TASK REQUIREMENTS ->
Look through the records and copy every line in which "computer" appears.

========

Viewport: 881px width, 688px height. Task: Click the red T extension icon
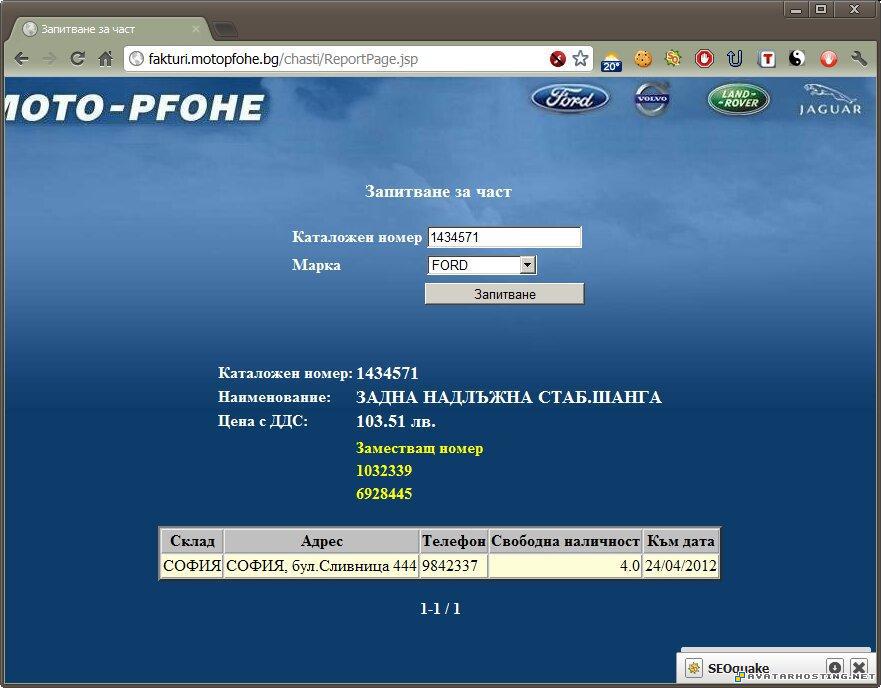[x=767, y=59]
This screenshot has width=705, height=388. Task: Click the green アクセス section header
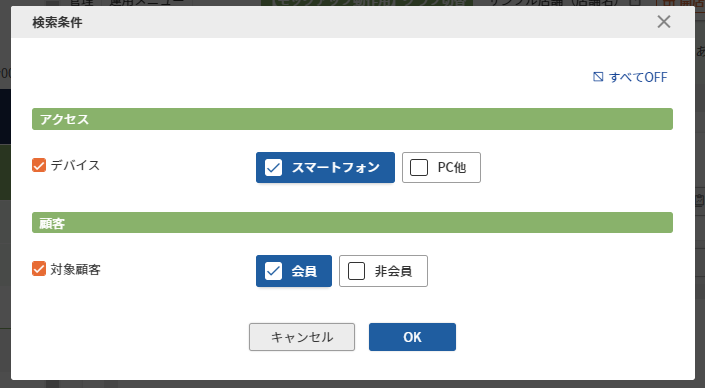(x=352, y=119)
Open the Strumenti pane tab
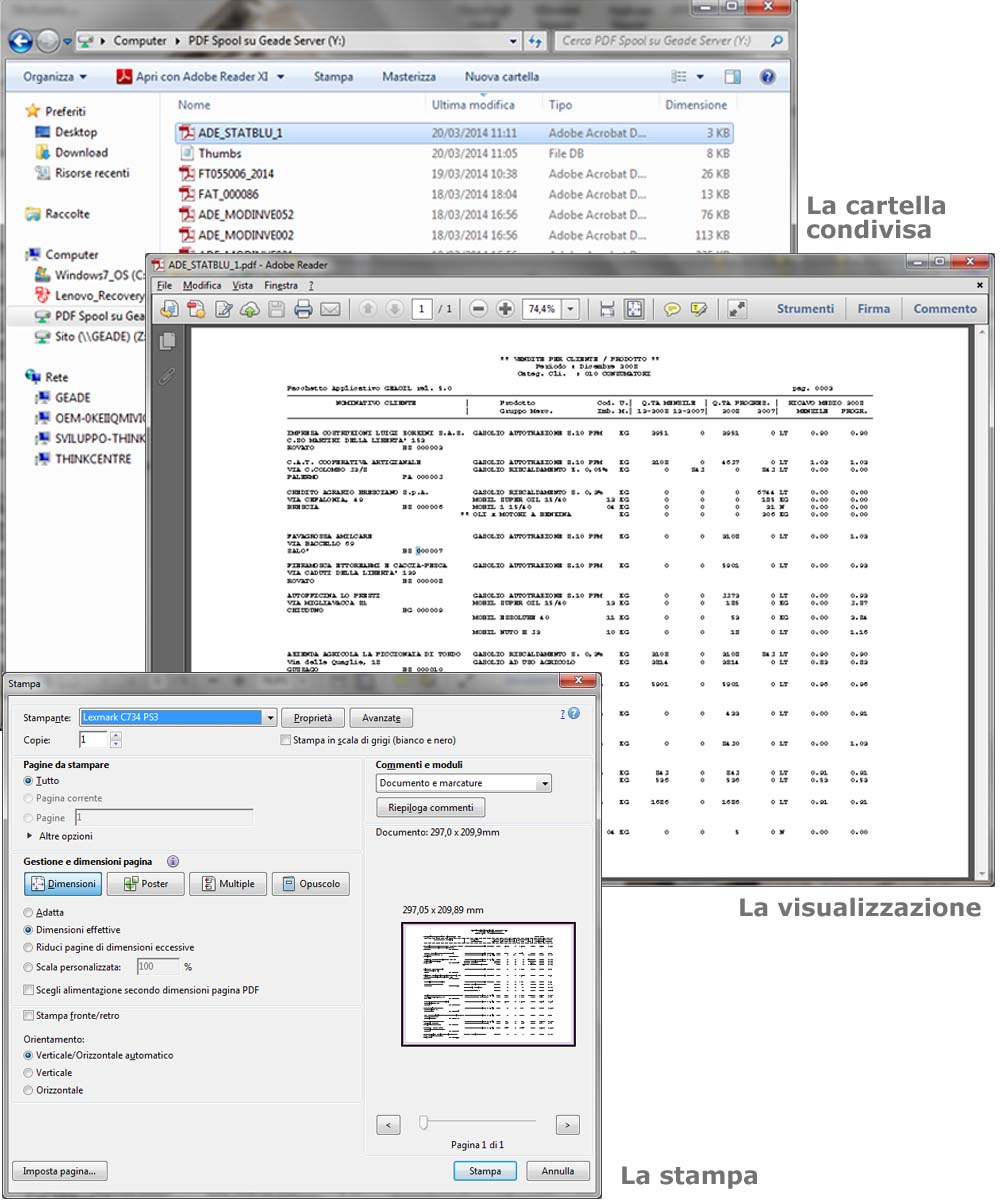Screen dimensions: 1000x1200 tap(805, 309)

========

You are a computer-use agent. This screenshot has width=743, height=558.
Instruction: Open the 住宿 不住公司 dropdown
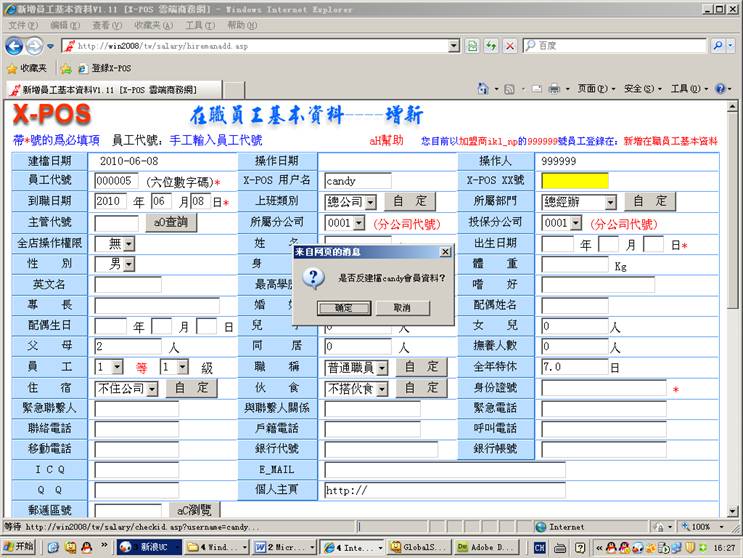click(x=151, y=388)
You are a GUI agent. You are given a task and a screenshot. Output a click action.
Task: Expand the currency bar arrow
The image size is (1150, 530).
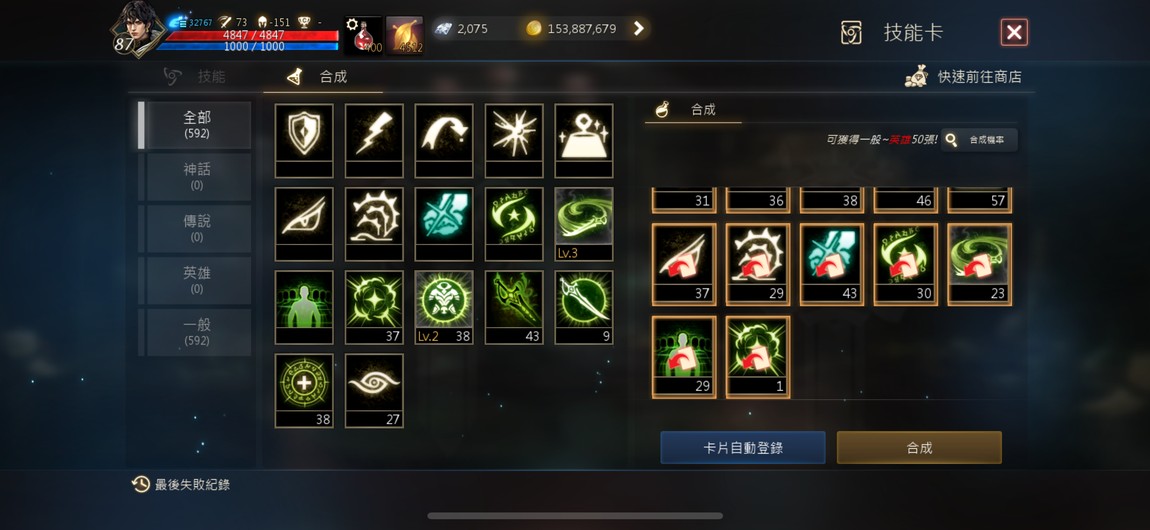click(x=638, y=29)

========

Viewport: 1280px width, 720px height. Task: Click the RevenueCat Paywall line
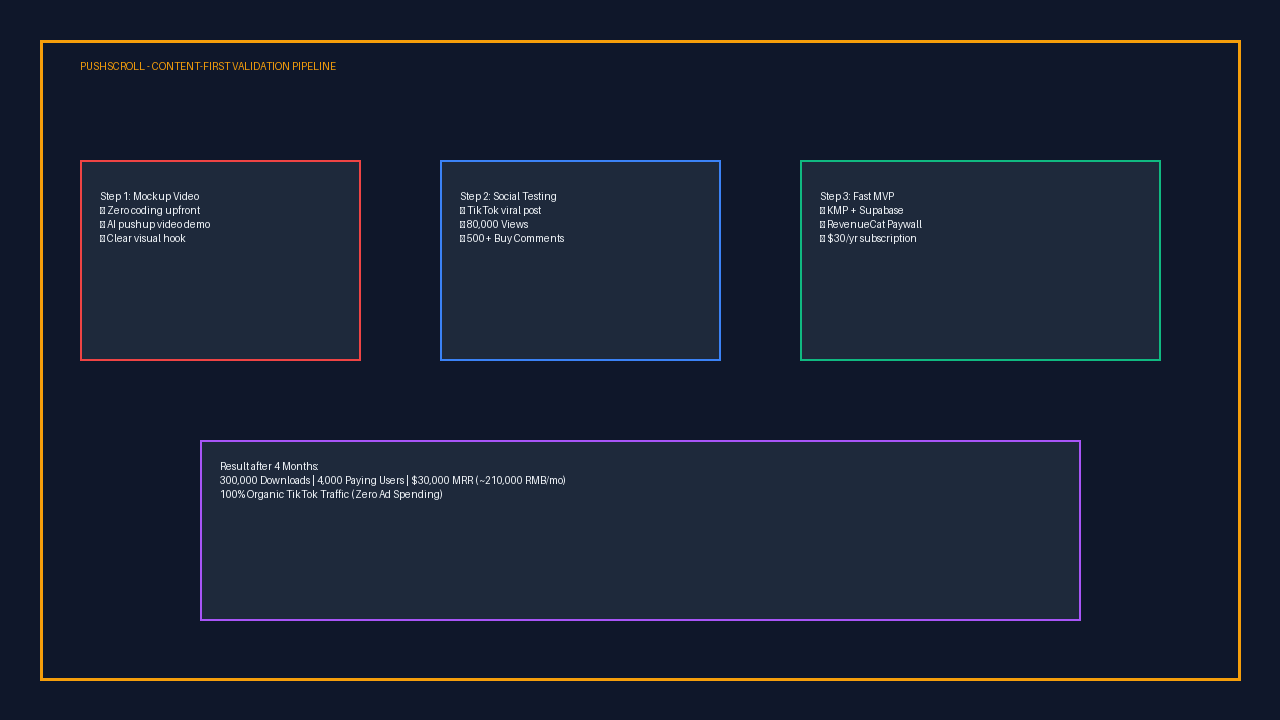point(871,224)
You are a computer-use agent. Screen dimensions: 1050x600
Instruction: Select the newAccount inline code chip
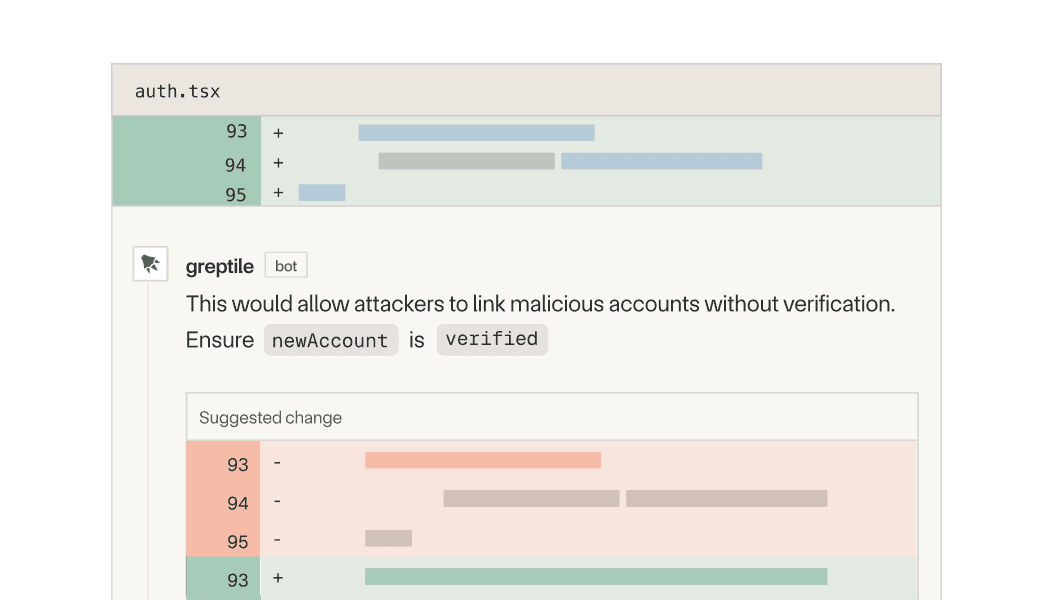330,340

========

TASK RESULT ->
You are a computer-use agent. This screenshot has width=743, height=558.
You are a computer-use agent. Screen dimensions: 1050x600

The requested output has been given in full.